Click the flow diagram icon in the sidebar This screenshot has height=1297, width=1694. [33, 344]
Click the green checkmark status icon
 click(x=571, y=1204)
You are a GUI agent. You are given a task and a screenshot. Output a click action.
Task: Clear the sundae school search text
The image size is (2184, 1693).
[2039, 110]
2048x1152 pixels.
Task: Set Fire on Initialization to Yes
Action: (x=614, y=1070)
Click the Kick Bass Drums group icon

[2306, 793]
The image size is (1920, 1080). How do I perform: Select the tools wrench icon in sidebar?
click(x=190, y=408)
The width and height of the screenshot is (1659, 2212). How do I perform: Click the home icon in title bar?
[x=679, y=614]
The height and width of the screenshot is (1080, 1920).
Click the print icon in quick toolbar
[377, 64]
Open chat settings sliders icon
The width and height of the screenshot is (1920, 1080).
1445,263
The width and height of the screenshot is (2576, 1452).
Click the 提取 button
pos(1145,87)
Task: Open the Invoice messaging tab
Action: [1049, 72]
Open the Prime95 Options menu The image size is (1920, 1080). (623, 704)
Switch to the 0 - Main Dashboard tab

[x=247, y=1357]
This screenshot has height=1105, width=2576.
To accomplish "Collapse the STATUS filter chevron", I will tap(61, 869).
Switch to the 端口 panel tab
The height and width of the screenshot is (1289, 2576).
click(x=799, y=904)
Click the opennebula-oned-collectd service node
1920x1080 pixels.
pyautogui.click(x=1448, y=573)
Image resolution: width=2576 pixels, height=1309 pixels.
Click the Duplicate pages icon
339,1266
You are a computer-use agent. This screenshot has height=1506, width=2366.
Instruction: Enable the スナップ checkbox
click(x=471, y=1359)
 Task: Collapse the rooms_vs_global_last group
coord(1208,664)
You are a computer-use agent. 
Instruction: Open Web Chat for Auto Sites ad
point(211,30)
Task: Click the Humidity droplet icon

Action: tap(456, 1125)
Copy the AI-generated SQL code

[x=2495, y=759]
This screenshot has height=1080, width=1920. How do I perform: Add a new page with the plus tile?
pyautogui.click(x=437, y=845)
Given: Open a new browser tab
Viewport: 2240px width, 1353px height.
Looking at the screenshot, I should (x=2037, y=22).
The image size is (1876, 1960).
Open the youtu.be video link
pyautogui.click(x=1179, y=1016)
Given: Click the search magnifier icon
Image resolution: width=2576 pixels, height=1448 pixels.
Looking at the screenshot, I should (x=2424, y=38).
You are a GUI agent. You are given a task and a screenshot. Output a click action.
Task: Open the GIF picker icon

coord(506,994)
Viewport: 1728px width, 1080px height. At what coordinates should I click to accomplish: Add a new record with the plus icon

• WORK INSTRUCTIONS: Check each line of the material for the string "search", then state how many lines have it and nothing more.

• TASK RESULT: 2